May has quickly approached us, which means it’s Skin Cancer Awareness Month. Considering the disease is the most common form of cancer diagnosed in the United States,1 it’s easy to see the importance of the initiative. Fortunately, skin cancer is also one of the most preventable forms of cancer.2 Before heading outdoors this summer, we encourage you to educate yourself on ways to maintain superior skin health.
In the meantime, here are some of the most noteworthy skin cancer preventative tips.
Say no to tanning beds. Don’t believe the hype—just because tanning indoors is a controlled dose of ultraviolet radiation does not make it okay. Believe it or not, indoor tanners are typically less safe than the rays of the sun, as new high-pressure sunlamps can deliver as much as 12 times the annual UVA dose as natural exposure.3
Don’t feel confident just because you’re young. While the average age of those diagnosed with skin cancer lies somewhere between 45 and 55, it turns out a quarter of all cases occur in people under the age of 40.4 So regardless of age, make sure you protect yourself—always use sunscreen and wear protective clothing while outdoors.

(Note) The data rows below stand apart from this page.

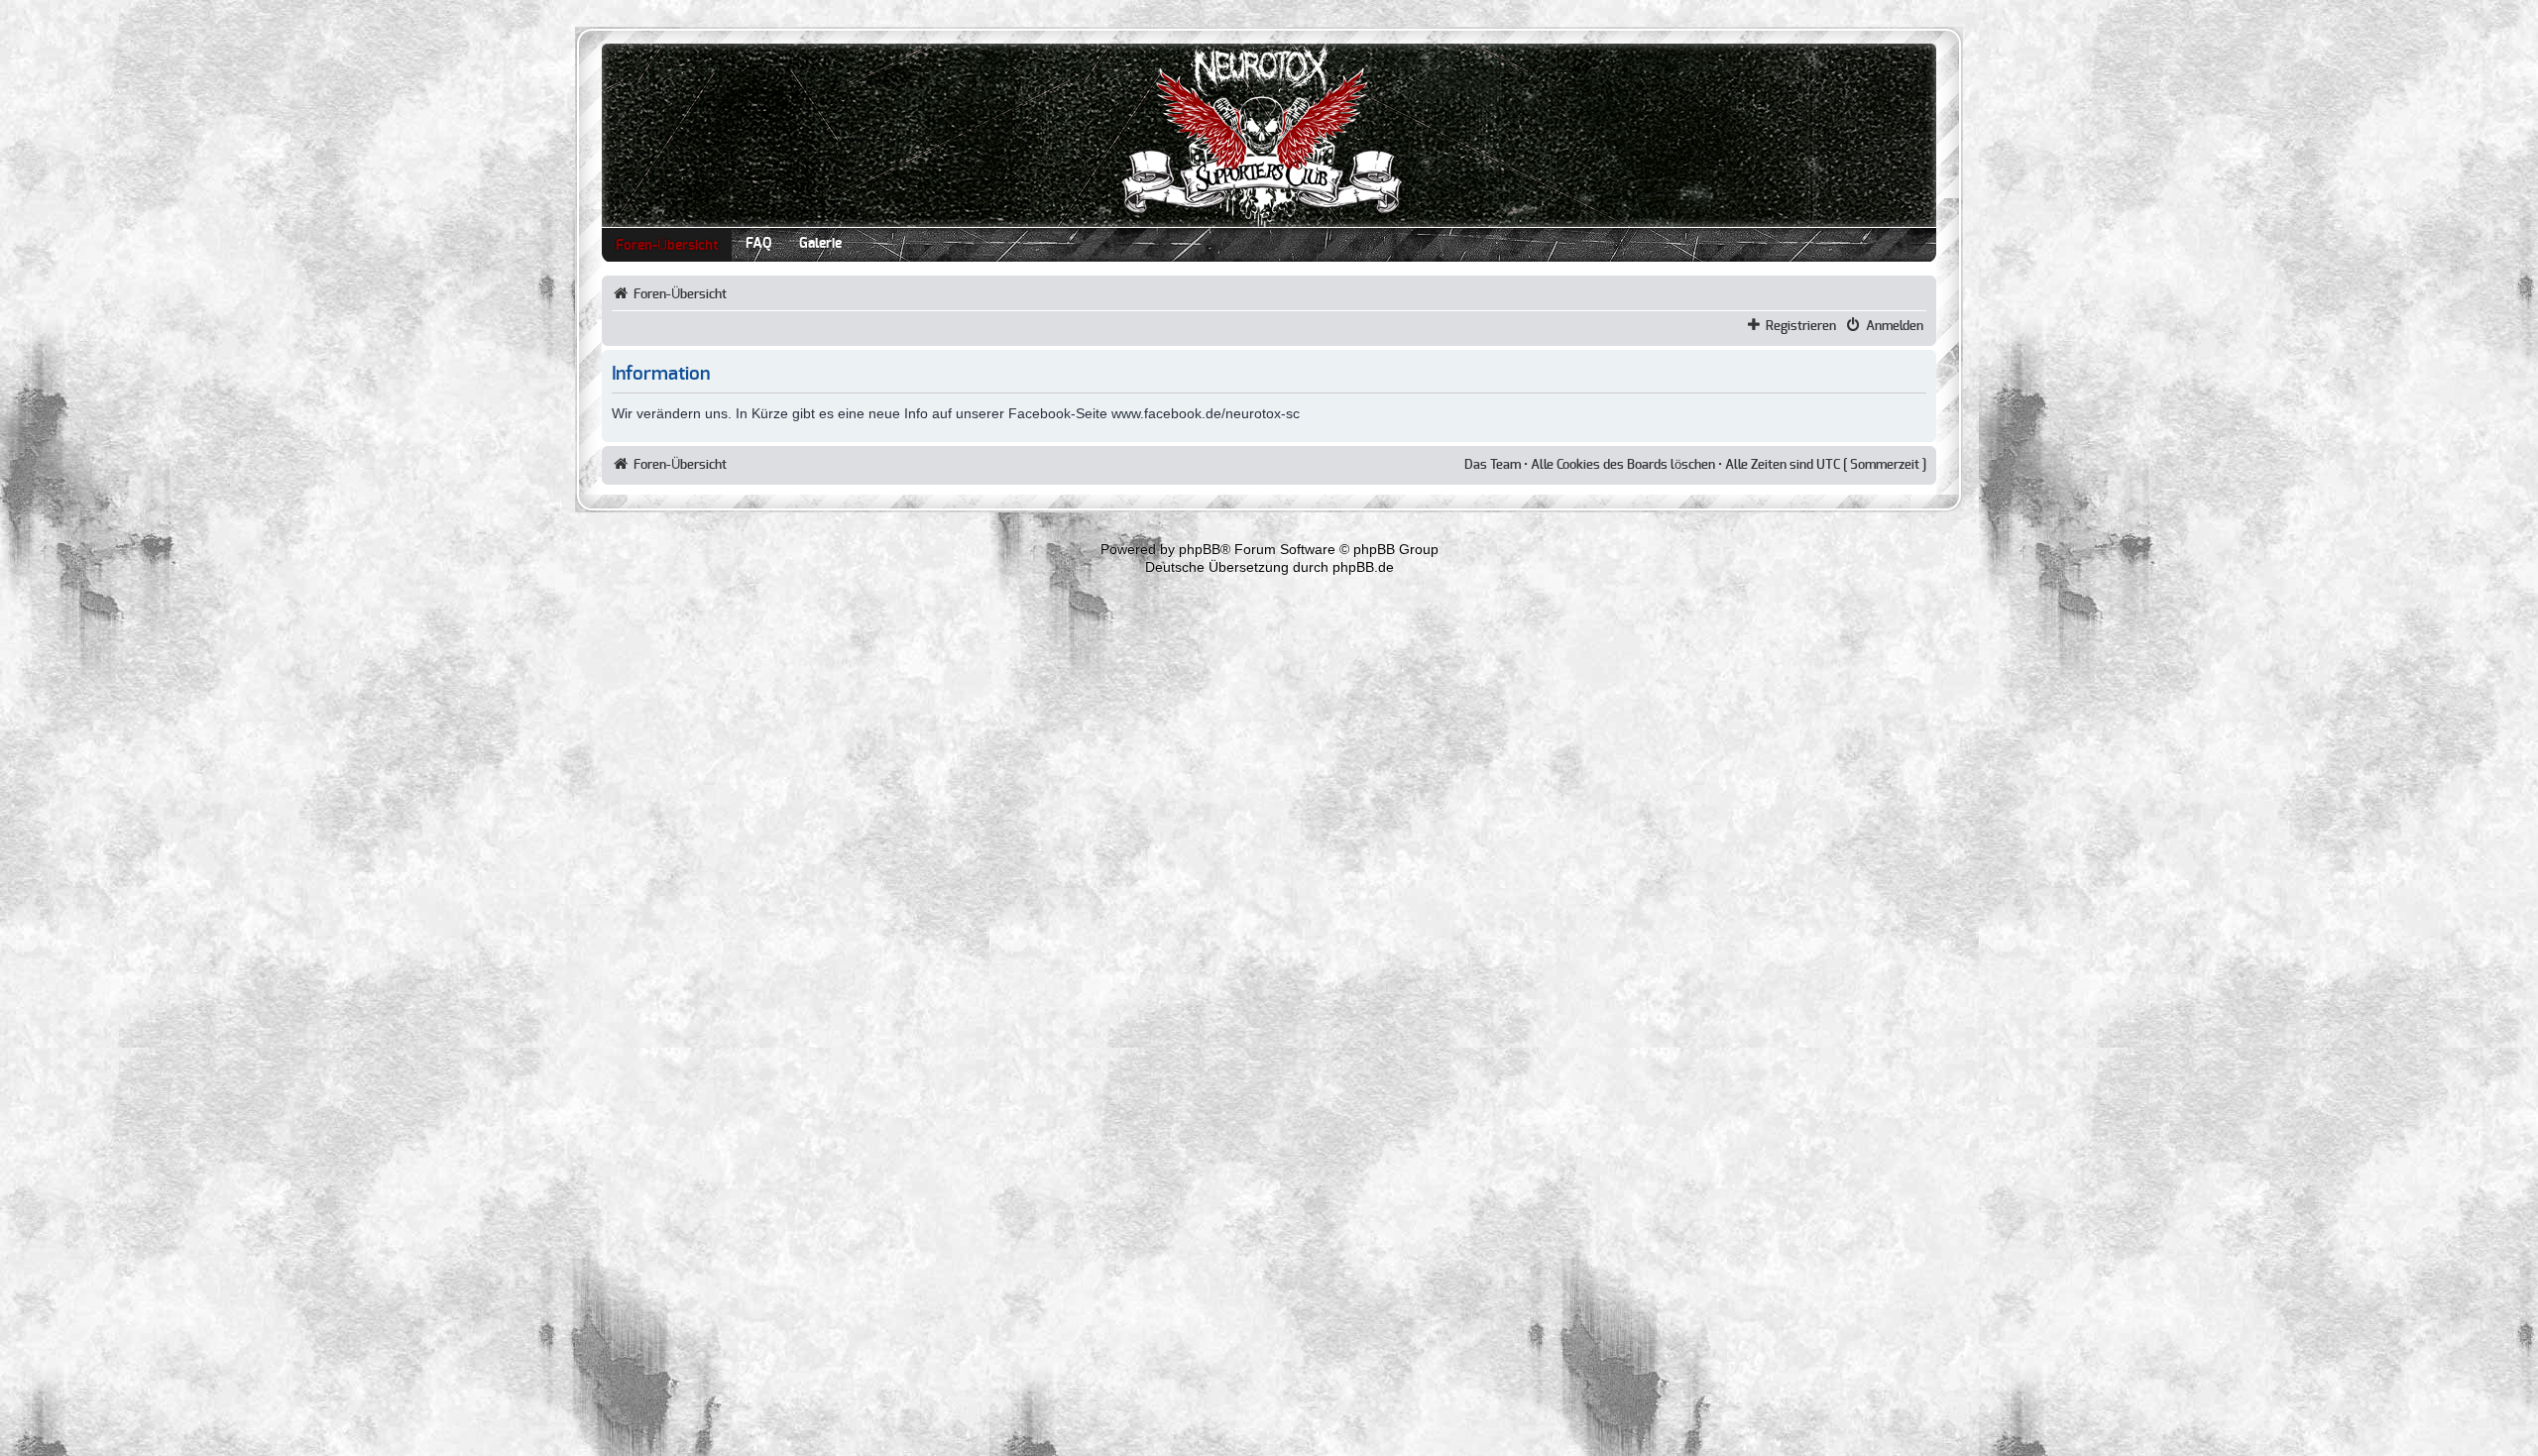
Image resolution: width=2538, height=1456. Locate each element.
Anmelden (1894, 326)
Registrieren (1801, 326)
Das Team (1492, 465)
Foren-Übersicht (667, 246)
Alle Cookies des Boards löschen (1623, 465)
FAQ (758, 244)
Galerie (820, 244)
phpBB (1199, 549)
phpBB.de (1363, 567)
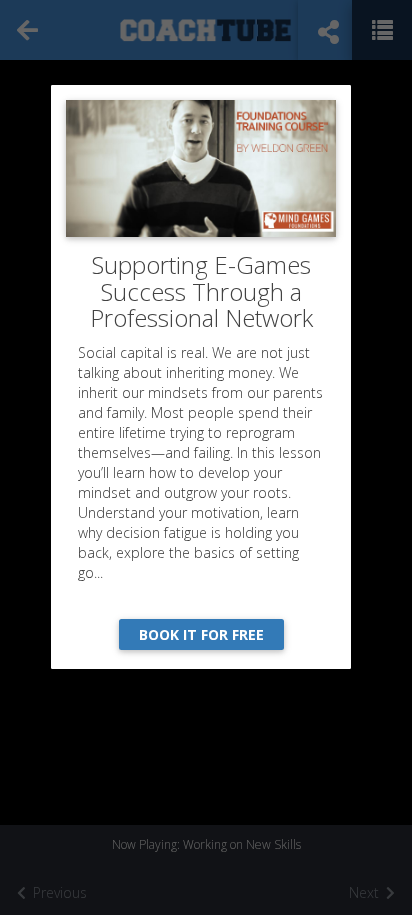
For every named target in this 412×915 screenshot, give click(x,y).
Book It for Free (201, 634)
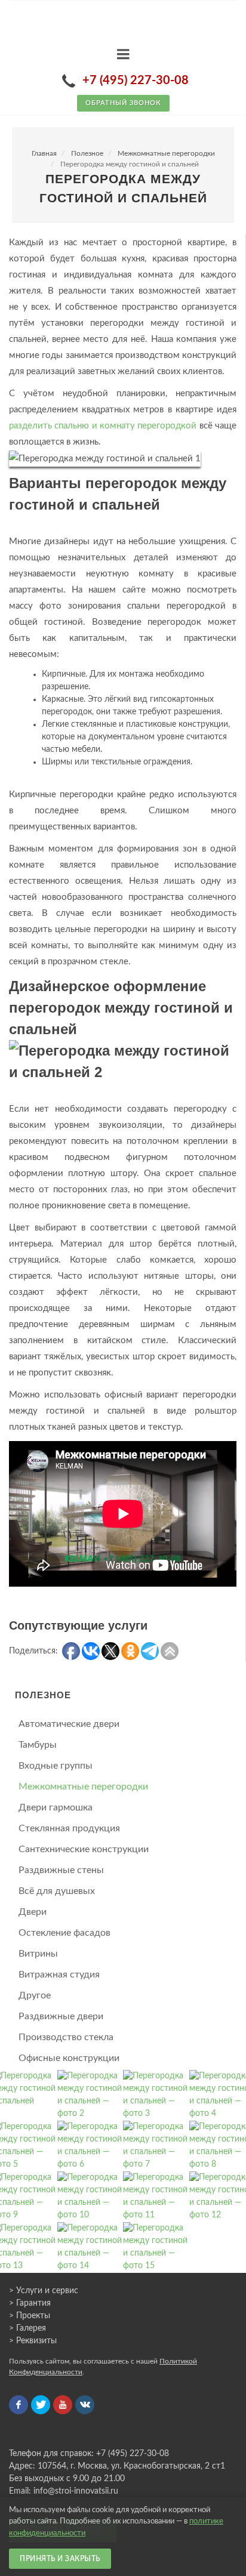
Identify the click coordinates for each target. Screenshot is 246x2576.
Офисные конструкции (69, 2058)
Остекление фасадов (64, 1933)
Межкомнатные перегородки (166, 153)
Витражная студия (59, 1974)
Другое (35, 1995)
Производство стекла (66, 2037)
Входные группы (56, 1765)
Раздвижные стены (61, 1870)
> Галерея (27, 2328)
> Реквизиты (33, 2341)
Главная (44, 153)
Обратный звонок (123, 103)
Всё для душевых (57, 1891)
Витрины (38, 1953)
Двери (33, 1912)
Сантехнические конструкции (84, 1849)
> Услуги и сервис (43, 2291)
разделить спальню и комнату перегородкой (102, 425)
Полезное (87, 153)
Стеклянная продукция (69, 1828)
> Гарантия (30, 2303)
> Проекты (29, 2316)
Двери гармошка (56, 1807)
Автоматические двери (69, 1724)
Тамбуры (38, 1745)
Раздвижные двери (61, 2016)
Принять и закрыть (60, 2558)
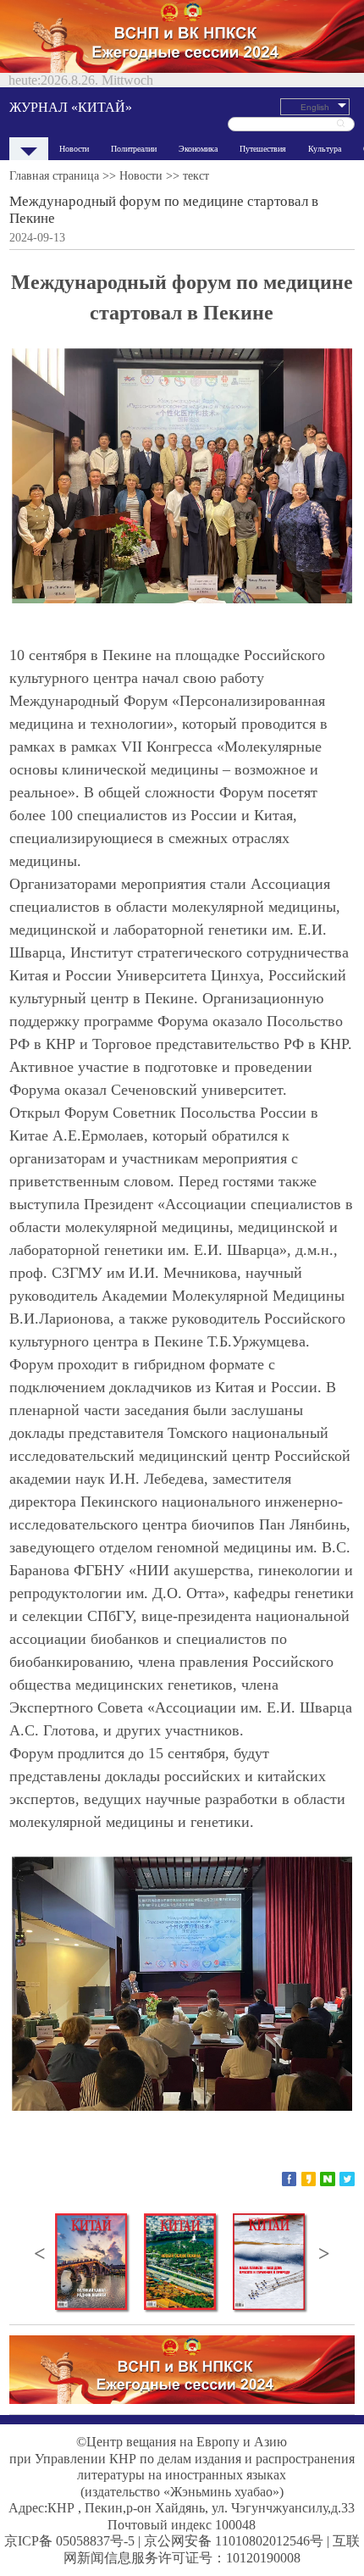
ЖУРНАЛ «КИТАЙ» (70, 107)
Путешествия (263, 148)
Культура (324, 148)
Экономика (198, 148)
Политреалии (134, 148)
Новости (74, 148)
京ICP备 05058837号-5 (69, 2541)
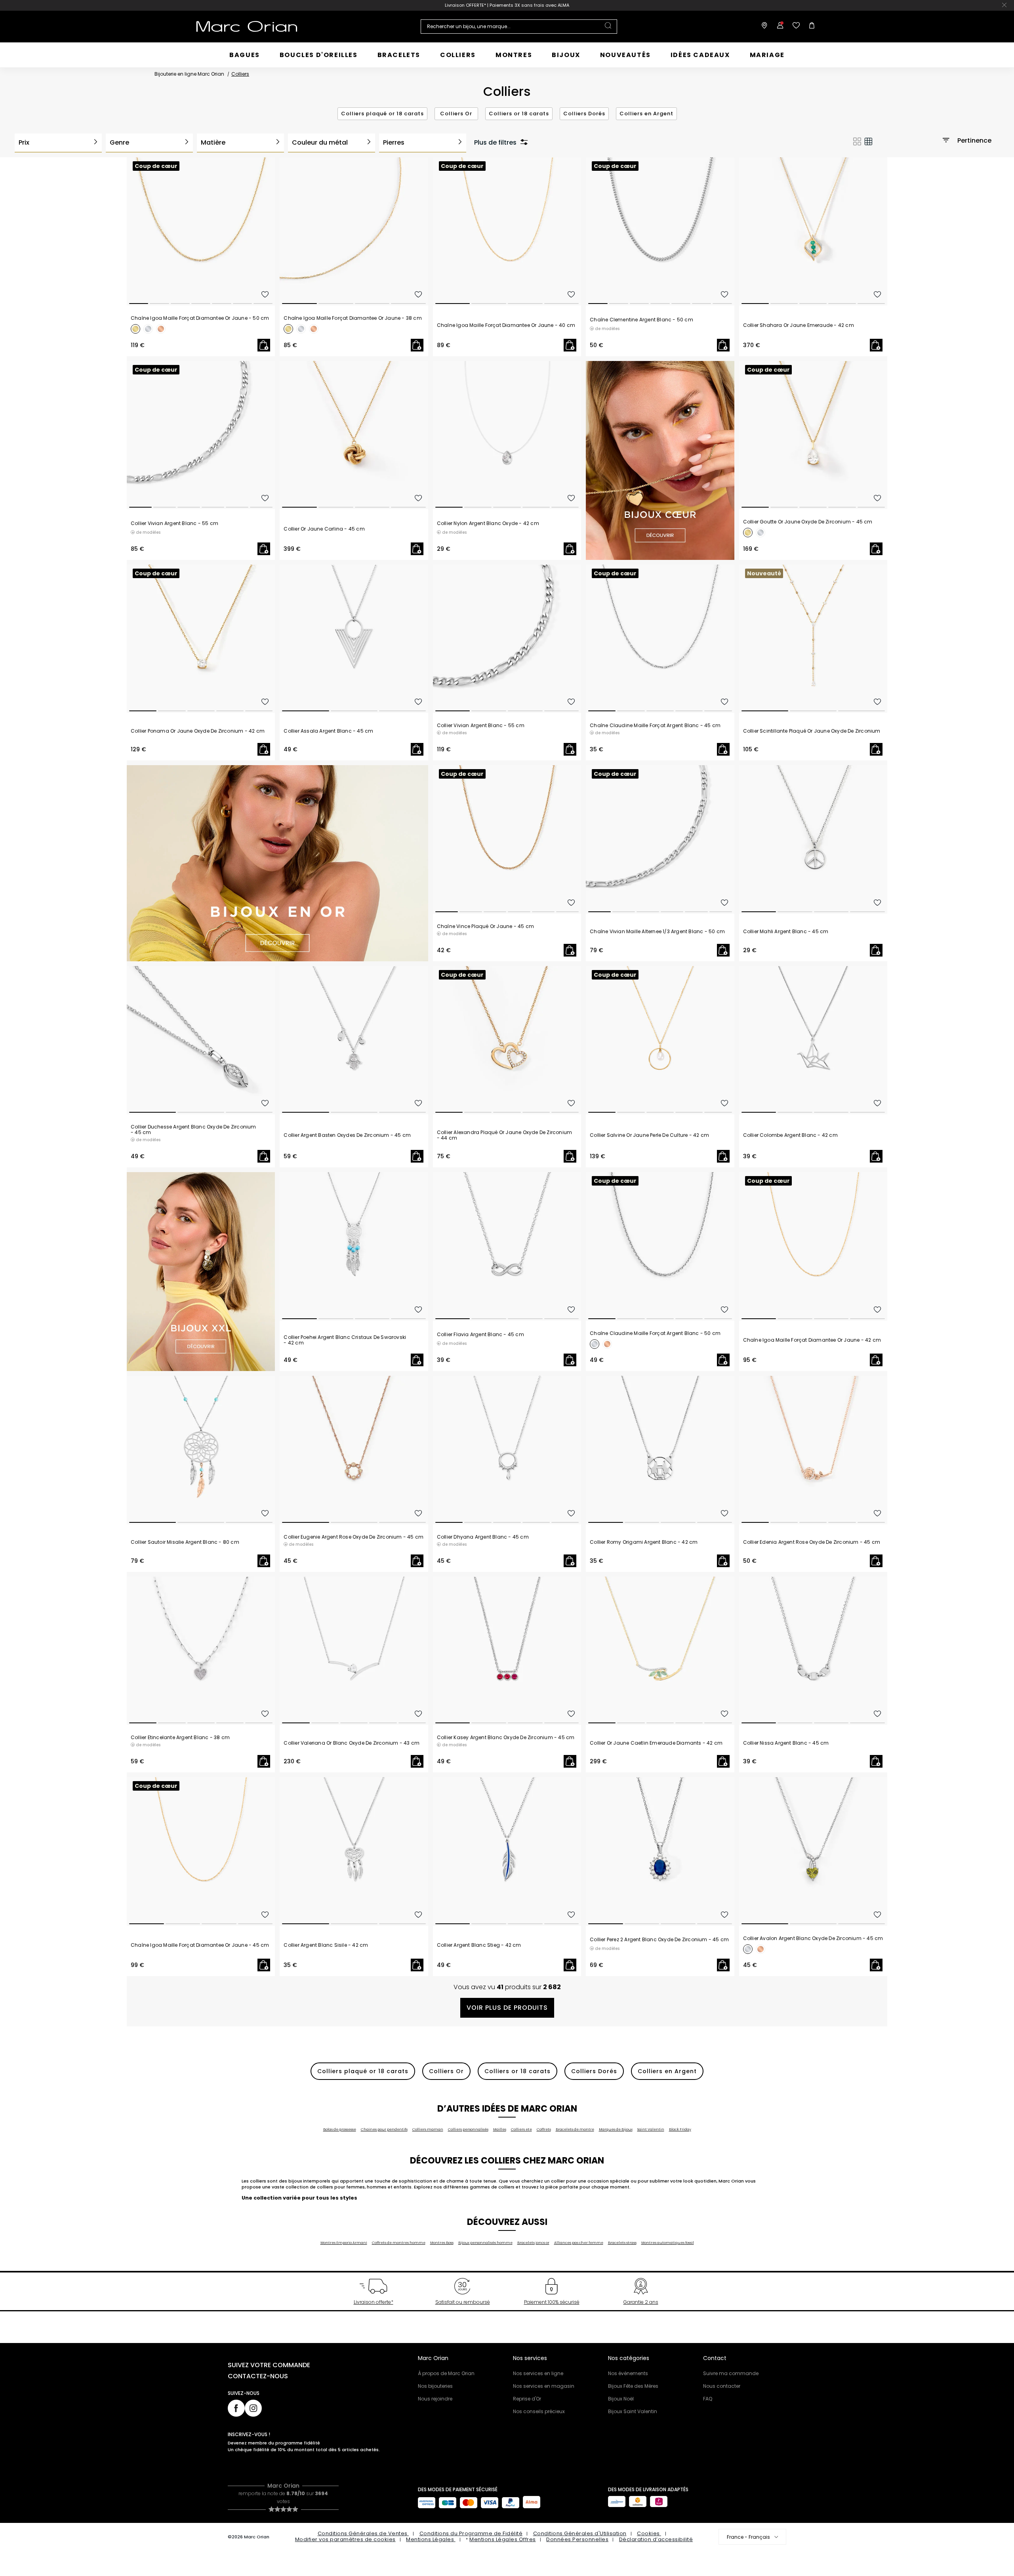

Be vigilant with sunscreen—even if you’re not light-skinned. While it’s true that those with darker skin are less likely to develop the disease than those with lighter, fairer skin,5 the risk still exists for everyone. This is why it’s important for everyone to protect themselves. So lather up and protect all exposed areas with a broad-spectrum sunscreen, such as our award-winning Obagi Nu-Derm® Sun Shield SPF 50, before venturing outside. For all skin types, it applies with an elegant, matte finish that feels great on your skin.
Check non-exposed parts of the body for signs of the disease. Believe it or not, melanoma can be diagnosed anywhere from the soles of one’s feet to beneath the fingernails.6 That’s why it’s important to regularly see your dermatologist and continually check your moles for signs of any changes.